Sorry for this awful rant guys, but it's been a ling, sleepless night...


----------



## landpirate

I haven't got a cure for being lovesick I am afraid, but a month and half is still pretty fresh in respect of a five year relationship. All I can say is, shit does just get better gradually and you kind of just one day feel ok with those feelings. Its like a grieving process and that shit has many different stages to it. 

And you never know a hot older punk guy on a motorcycle might turn up and take you away...stranger things have happened.
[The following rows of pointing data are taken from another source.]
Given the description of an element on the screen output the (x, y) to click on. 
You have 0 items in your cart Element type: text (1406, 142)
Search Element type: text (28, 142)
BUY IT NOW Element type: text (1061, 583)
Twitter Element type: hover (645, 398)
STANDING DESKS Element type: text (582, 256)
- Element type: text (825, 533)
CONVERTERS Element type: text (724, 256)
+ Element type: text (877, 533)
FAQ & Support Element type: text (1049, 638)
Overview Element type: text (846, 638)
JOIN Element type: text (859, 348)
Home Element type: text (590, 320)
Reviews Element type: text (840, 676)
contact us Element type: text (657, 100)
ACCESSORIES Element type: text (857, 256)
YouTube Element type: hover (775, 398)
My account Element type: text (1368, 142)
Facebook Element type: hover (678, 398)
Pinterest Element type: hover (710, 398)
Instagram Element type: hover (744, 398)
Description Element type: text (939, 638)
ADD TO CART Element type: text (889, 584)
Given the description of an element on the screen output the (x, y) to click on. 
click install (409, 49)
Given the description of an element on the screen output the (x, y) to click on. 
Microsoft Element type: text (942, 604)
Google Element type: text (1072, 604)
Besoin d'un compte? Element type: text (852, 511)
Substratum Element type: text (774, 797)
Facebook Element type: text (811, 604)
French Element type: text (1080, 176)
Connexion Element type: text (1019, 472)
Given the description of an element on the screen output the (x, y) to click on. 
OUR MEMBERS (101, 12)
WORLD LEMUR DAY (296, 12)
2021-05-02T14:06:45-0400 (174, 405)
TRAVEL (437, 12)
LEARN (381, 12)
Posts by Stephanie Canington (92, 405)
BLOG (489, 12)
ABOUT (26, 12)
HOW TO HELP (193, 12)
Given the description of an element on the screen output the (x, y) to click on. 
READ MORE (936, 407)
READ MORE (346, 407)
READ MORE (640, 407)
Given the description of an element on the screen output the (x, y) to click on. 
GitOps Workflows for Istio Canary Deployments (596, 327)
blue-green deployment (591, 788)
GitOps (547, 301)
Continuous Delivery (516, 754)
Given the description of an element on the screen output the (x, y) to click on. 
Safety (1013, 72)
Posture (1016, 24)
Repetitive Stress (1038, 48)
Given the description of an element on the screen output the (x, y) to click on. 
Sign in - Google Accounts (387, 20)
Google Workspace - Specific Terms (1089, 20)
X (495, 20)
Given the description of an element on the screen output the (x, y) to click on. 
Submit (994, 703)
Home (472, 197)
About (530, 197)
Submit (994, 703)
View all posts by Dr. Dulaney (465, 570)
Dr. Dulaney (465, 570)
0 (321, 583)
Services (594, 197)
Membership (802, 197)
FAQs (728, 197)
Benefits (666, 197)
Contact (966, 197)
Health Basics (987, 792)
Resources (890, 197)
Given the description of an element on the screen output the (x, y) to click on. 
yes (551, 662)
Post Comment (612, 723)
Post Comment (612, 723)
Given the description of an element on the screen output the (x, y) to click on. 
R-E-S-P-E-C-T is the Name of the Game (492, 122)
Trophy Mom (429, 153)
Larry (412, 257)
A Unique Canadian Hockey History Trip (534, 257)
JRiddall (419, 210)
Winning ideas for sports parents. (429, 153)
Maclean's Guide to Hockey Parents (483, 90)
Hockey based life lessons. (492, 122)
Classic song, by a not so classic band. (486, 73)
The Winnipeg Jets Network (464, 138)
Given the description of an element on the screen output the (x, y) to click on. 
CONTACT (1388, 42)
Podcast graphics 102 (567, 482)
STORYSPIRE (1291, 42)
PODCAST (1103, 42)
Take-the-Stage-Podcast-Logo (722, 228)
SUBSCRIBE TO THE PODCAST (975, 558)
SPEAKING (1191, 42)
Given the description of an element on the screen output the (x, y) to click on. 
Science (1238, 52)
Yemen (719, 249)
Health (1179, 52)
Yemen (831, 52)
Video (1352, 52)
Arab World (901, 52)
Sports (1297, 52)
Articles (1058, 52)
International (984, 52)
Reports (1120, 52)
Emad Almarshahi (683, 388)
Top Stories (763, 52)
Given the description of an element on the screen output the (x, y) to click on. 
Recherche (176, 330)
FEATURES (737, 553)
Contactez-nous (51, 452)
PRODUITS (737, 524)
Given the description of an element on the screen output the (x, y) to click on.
Hope you get some sleep soon.


----------



## Corinne

im sorry you had a bad break up. i can totally relate. there are three ways you can get over this person. 1 get a rebound, 2 listen to breakup songs over and over or 3 just let time pass. i know 5 years is a long time but 5 years from now, you could be happily married, who knows! this fool is not worth all the pain and tears, and hes definitely not worth losing sleep over. its good that you hate him though, cuz i always find that hating my ex helps me get over them alot better than missing them. good luck and keep your chin up!


----------



## DFA

"get a rebound"

i think you missed the part where i said i can't masturbate.

i've never liked this advice. 
i can't move on as eadily as other people do, and start fucking total strangers.


----------



## Corinne

you dont have to fuck a total stranger. just get to know someone who will take your mind off of your ex. be open to meeting new people


----------



## DesertRat

I can somewhat relate, having gone through long relationships only to have them run full speed into a brick wall (or three).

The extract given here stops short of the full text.